Note that we never explicitly told the model to separate control data from training data. We merely explored the space of valid models at random and kept the best one which also passes the test. Unfortunately the obtained model is not as reliable nor as useful for an actual experiment pipeline as we would expect from a model that passes the control channel test.
For this reason, we argue that any procedure exploring $\bar{{\cal H}}$ in some way or another (e.g., by random exploration, by repeatedly tuning hyper-parameters, by malicious intent, or by regularization injected in the learning procedure with respect to the KS statistic) will suffer from the same problem, making the obtained models useless for real data.
In light of the previous example, we illustrate a more efficient/malicious procedure than random exploration to obtain similar models in the context of the Flavours of physics Kaggle challenge:
This is an efficient method, as currently showed by our 1st place ranking (August 3rd, LB score=0.990873) on the leaderboard.

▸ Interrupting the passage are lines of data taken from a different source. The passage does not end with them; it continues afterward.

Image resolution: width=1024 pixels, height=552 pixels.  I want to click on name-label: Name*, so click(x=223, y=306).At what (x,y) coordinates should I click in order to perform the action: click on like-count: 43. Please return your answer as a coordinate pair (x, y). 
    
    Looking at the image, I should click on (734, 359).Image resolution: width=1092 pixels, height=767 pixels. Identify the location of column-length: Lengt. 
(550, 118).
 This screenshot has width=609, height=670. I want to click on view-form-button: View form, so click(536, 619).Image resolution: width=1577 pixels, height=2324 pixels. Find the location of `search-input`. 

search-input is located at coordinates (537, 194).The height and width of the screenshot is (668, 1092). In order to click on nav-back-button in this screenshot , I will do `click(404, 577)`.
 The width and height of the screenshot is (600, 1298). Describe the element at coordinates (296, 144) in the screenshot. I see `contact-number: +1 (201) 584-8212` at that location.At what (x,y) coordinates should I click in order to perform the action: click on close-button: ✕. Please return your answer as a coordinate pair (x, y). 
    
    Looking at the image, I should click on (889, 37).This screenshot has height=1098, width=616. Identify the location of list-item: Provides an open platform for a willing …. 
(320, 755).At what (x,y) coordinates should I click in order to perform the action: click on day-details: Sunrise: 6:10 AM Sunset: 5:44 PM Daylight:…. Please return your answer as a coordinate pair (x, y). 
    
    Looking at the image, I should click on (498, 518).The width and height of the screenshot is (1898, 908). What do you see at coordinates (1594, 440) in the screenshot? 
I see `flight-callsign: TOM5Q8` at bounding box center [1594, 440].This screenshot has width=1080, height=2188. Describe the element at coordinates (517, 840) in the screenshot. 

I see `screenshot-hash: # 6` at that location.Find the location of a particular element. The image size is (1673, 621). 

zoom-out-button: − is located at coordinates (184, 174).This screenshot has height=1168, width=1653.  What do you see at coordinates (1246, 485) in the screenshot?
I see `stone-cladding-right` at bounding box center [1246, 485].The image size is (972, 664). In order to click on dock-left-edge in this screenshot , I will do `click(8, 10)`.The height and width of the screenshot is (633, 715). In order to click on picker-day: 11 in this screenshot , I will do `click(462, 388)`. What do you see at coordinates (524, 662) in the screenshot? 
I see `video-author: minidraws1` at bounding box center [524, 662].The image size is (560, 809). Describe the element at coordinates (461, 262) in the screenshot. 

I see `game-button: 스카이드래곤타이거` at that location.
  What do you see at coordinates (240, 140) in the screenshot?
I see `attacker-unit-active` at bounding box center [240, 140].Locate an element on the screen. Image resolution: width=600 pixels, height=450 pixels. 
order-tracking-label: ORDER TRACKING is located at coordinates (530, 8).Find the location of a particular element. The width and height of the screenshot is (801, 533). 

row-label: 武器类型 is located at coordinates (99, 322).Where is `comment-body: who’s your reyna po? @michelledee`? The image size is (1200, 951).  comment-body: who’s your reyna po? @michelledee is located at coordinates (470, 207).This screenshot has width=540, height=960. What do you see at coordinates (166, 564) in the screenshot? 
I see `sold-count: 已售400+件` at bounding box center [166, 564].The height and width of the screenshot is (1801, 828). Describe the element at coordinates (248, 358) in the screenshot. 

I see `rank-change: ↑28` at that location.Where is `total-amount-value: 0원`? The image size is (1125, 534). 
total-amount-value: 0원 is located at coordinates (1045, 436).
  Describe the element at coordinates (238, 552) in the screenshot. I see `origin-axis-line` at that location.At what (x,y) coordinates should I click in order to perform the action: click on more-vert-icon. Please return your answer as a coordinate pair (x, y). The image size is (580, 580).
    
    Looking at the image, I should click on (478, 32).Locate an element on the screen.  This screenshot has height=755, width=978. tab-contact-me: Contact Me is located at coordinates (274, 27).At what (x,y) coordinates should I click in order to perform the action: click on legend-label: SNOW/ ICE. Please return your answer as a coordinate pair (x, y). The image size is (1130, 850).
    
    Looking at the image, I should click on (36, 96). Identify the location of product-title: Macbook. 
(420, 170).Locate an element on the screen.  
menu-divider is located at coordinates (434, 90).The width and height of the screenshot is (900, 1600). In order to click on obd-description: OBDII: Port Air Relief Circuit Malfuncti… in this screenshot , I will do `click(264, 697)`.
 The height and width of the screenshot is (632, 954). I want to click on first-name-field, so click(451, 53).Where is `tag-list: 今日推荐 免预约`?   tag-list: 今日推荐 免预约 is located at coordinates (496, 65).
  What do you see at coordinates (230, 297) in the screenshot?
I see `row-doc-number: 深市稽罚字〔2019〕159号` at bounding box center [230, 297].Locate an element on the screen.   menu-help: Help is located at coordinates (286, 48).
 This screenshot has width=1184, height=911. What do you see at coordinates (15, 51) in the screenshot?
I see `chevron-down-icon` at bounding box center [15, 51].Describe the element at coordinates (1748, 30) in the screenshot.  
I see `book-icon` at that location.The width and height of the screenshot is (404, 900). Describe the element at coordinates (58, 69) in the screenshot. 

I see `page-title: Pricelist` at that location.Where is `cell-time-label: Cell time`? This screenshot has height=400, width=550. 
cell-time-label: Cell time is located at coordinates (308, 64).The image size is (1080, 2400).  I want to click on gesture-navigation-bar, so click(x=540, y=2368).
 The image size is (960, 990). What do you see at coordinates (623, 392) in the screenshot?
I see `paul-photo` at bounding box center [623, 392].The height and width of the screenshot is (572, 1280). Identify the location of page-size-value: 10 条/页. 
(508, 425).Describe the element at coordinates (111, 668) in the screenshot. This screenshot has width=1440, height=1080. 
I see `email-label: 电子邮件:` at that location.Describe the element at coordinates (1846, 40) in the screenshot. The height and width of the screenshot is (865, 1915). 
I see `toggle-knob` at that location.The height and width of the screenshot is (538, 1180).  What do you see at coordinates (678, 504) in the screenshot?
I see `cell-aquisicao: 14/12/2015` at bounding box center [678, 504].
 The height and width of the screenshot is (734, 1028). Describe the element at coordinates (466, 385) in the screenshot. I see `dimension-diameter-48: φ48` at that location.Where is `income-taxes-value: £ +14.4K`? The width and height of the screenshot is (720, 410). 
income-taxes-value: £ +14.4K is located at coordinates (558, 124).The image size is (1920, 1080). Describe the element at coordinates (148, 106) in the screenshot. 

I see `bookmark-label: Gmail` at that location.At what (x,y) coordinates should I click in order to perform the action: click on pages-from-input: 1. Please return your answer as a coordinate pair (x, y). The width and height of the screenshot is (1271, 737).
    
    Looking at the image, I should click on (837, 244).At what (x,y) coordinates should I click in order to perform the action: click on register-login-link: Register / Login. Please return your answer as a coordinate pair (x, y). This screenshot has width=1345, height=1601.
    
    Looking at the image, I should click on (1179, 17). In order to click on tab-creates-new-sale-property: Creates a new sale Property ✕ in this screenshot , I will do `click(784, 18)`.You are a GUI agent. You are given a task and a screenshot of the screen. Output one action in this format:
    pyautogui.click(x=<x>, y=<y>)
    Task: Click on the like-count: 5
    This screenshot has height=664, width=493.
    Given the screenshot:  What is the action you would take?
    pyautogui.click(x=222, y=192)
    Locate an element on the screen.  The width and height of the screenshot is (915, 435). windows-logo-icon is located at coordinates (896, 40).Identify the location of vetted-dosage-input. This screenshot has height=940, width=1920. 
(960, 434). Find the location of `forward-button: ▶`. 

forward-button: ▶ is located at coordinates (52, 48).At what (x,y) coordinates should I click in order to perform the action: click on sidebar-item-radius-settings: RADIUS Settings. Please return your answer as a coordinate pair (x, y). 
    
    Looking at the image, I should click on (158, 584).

Control channel tests prevent some models to exploit simulation imperfections that are discriminative between simulation and real data, rather than between signal and background. However, as we have shown control channel tests do not exclude all such models. If control data can be distinguished from the training data, these differences may be exploited to put control data aside and then exploit simulation artefacts. Caution should therefore be taken: the obtained classifier might not perform as well as expected on real data, even if control channel tests pass.
Unfortunately, without real signal data, it is difficult to know whether control channel tests are successful because the classifier truely does not exploit simulation imperfections or because control data has been distinguished from training data.
For this reason, we stress that the choice of the control matters. The closer the distribution of the control channel signal to the distribution of the signal under study, the less likely it is that the classifier will manage to exploit the defects, and therefore it will be more reliable for real data. At the limit, the best control channel would be to use simulated signal and real data signal events from the same phenomenon as the one under study. Unfortunately, this is a chicken and egg problem: we cannot collect real data signal events since establishing whether they exist or not is the original task.